MENTZHAUSEN - Beim Grillen ließen die Boßler vom Mentzhauser Turnverein (MTV) jetzt die erfolgreiche Saison Revue passieren. Der Aufstieg in die höchste Klasse, die Landesliga, ist für die Männermannschaft, der größte Erfolg in der Vereinsgeschichte.
„Brand“ nach dem Boßeln
Wer dies genau wissen muss, ist das „Urgestein“ der MTV-Boßler Klaus Höpken (73), der seit Gründung der Boßelabteilung im Jahre 1963, erfolgreich jetzt schon 47 Jahre dem Verein als Boßelwart vorsteht. Höpken schnitt in seiner Rede den Werdegang der Boßler, auch aus der Anfangszeit an, wo der Punktspielbetrieb noch nicht so wie jetzt geregelt war.

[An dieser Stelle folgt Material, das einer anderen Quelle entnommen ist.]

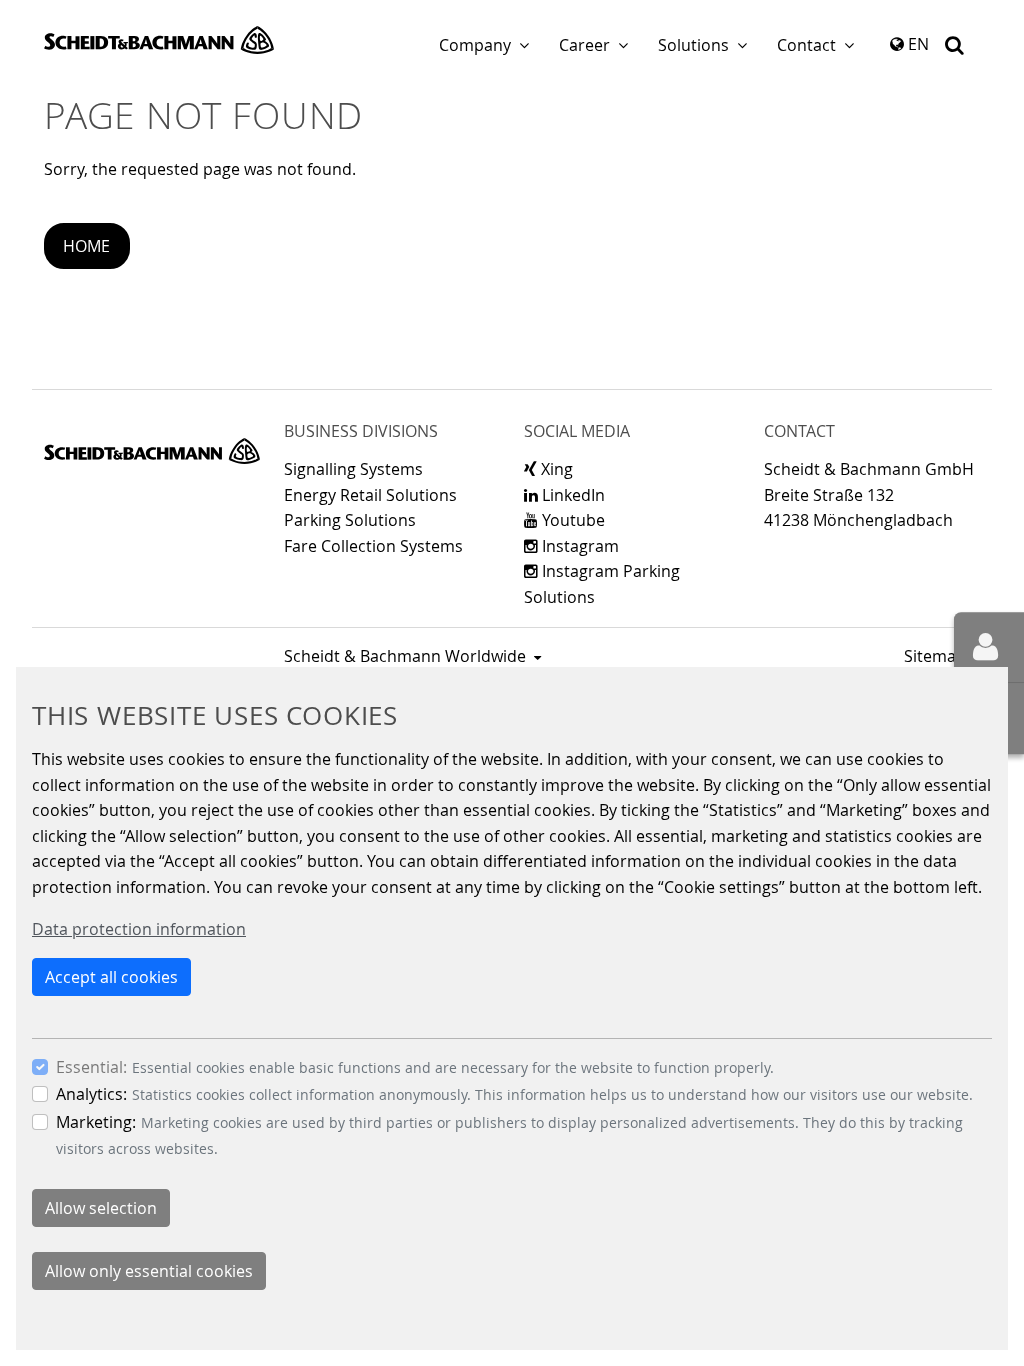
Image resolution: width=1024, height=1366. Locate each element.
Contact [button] (806, 45)
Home (86, 246)
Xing (555, 469)
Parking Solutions (350, 520)
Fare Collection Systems (373, 546)
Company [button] (475, 45)
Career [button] (584, 45)
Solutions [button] (693, 45)
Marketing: (96, 1122)
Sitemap (935, 656)
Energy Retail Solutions (370, 495)
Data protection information (139, 929)
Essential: (91, 1067)
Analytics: (91, 1094)
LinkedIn (571, 495)
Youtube (571, 520)
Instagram (578, 546)
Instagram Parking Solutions (602, 584)
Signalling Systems (353, 469)
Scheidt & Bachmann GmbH (159, 40)
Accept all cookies (111, 977)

Höpken: „Damals gab es oft nach dem Boßeln einen Brand.“
Neben dem Aufstieg hob er noch die drei ranghöchsten Meisterschaften des Friesischen Klootschießerverbands (FKV) mit der Altersklasse Frauen III 1994 und 95, sowie die der männlichen B-Jugend im Jahre 2008, hervor.
Nach solch einer Entwicklung bei den Männern hatte es lange nicht ausgesehen. Als Rainer Rüthemann vor zehn Jahren den Posten des Mannschaftsführers bei der 1. Männer übernahm, folgte der Abstieg in die Kreisliga.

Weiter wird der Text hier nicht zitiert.